Growing up in a poverty-stricken black town in Ohio called Bottom, Sula is accustomed to men coming and going, as they please. Her mother and grandmother are fiercely independent women, and after her father died, her mother (Hannah) is keen for companionship, and doesn’t really care if the man is married or not. Still, Hannah is well-liked, despite sleeping with half the married men in the town… That stands testimony to the richness of the characters – that Morrison can make someone quite despicable come across as a lovely person.
Sula is a complex character though. Straight after Nel’s wedding, she leaves Bottom, and goes off to college and to enjoy the city life. She returns some ten years later, and carries on where her mother left off – sleeping with the men in the village and living a purely hedonist life.
The town-folk treat her as a pariah – the yardstick against which they measure good and evil. The truly godawful people in the town turn over a new leaf, and Sula continues to do as she pleases.
“When you gone to get married? You need to have some babies. It’ll settle you.’
‘I don’t want to make somebody else. I want to make myself.”
The glimpses into the lives of the villagers, through the years is not pleasant. Accidentally killing people, murders, a mother setting her own son on fire, and a daughter watching her mother burn with indifference, infidelity, broken promises and Suicide Day – this book really doesn’t make for comfortable reading, but then again, that’s not what Morrison’s aim was, with this book.
Instead, it’s a glimpse into the trials and tribulations of the African-American society in America in the early 1900s, where they are left to themselves and their own superstitions, trying to figure out where they belong. It’s a world where racism is rampant, and even the proudest African-American is subservient to the white people, when they are forced to interact.

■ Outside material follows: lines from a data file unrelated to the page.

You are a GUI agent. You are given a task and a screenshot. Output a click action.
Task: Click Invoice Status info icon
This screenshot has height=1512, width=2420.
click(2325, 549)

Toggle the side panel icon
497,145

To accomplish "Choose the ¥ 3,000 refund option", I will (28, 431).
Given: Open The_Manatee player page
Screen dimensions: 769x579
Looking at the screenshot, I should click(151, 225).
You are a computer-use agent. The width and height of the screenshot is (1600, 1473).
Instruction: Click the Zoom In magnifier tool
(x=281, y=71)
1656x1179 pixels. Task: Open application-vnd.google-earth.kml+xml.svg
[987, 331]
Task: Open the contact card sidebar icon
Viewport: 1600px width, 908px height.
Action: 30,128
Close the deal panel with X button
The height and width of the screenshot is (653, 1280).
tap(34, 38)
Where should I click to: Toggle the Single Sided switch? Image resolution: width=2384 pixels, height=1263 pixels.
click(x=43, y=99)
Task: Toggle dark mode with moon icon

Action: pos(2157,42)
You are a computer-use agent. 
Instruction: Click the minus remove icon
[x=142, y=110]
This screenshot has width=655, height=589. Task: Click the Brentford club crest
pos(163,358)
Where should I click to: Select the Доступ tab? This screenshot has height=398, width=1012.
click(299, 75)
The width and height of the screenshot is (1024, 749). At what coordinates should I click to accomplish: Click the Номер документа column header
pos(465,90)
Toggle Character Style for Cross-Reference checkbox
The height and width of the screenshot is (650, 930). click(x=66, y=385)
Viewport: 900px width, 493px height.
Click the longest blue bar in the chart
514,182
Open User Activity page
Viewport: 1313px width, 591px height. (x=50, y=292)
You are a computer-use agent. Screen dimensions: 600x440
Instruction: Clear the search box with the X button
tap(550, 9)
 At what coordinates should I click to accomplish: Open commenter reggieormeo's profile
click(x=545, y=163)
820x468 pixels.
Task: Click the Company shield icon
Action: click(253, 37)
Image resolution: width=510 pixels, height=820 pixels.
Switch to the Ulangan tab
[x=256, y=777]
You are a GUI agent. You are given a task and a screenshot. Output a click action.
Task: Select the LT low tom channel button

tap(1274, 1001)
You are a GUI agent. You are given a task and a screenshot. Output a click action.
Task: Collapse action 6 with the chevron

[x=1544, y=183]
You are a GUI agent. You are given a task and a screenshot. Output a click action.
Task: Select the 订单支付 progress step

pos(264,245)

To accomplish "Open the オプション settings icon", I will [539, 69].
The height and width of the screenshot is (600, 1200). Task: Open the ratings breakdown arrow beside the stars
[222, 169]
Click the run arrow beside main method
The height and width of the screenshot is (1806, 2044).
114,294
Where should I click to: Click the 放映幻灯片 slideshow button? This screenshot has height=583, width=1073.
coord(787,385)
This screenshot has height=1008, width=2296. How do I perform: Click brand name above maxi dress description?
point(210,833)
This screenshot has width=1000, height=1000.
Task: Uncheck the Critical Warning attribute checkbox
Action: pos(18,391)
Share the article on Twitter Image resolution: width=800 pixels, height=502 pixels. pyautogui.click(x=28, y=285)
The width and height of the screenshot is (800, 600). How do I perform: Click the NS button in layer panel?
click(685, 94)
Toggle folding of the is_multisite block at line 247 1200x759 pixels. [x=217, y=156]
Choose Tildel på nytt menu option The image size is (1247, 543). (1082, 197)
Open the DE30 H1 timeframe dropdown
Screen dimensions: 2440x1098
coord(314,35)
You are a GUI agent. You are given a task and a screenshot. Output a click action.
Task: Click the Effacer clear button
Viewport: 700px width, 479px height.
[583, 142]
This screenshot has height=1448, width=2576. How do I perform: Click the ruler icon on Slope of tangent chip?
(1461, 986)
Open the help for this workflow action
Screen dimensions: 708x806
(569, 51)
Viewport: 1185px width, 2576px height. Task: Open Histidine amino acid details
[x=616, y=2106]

The richness of the characters, and the depth of the story, despite it being a short book (174 pages) is incredible and it does show why Morrison is considered to be one of the most talented authors out there. While my first experience with Morrison wasn’t exactly amazing (I hated it), with time, I am slowly beginning to love her writing as much as some of the other bloggers out there, and I reckon with time, I will read her entire backlist. Love is next for me. And for you? Which is your favourite book by the Nobel Laureate?